WORK ORDER: Find the string "computer" in the entries and copy each line that has it.

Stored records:
= Beginning of Section =
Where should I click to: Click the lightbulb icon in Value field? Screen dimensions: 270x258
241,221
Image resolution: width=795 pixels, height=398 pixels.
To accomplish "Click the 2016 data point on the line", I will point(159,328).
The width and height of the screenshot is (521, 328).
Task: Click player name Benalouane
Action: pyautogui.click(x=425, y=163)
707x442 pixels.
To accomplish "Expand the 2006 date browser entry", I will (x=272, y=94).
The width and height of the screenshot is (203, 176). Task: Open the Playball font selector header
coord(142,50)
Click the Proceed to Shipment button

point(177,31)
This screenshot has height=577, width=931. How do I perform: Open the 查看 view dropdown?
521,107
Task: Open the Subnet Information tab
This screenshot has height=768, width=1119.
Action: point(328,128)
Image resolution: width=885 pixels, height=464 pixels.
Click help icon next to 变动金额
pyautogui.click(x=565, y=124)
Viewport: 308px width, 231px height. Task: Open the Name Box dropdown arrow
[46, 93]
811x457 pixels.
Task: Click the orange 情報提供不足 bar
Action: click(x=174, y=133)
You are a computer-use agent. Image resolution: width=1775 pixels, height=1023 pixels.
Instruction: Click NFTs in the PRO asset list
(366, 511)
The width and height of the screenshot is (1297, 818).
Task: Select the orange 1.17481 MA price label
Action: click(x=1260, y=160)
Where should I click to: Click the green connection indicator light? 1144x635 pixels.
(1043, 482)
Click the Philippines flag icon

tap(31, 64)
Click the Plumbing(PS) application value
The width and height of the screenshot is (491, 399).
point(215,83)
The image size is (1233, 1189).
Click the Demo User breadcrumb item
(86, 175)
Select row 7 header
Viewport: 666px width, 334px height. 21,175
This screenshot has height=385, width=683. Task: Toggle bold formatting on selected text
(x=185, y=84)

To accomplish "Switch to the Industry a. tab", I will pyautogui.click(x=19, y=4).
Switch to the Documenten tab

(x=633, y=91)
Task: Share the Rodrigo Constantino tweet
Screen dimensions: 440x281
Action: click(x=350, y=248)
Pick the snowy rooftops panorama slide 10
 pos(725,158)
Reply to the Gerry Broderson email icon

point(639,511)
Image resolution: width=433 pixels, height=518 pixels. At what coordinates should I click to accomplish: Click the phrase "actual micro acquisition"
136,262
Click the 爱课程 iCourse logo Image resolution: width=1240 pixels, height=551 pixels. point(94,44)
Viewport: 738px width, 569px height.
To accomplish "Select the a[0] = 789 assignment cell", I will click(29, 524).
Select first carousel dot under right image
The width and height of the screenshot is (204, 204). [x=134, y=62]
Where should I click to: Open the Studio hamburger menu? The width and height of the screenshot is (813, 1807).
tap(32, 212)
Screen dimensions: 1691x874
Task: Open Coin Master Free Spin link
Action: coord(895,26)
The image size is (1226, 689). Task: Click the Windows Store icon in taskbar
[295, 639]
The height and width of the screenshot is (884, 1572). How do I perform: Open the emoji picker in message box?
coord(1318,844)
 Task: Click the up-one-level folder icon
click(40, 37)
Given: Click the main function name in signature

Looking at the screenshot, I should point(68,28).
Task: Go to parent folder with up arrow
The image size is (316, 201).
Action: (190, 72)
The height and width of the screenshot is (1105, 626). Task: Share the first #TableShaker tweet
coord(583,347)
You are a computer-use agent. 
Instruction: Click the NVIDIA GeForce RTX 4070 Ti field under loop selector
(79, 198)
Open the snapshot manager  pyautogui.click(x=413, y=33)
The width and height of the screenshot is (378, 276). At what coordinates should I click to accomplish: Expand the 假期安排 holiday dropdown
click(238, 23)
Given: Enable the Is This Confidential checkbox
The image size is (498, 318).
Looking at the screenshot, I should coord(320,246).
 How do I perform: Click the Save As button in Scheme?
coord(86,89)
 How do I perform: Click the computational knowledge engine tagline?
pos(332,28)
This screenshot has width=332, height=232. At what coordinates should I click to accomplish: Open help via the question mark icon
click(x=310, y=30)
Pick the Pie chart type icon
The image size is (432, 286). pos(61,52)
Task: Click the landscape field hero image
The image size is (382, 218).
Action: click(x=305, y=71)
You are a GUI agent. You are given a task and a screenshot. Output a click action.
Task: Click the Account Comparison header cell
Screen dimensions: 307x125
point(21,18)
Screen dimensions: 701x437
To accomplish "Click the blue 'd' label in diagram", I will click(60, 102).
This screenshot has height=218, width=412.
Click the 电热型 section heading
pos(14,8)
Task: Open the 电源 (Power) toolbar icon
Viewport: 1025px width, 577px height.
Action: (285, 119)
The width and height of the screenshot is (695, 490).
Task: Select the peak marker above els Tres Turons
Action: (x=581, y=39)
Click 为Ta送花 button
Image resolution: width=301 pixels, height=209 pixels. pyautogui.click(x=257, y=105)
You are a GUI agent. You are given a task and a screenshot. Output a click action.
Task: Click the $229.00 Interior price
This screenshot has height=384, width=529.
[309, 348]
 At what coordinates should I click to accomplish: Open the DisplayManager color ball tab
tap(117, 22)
= End of Section =
SOLUTION BELOW:
You are a computer-use agent. Image resolution: width=1775 pixels, height=1023 pixels.
You are a computer-use agent. 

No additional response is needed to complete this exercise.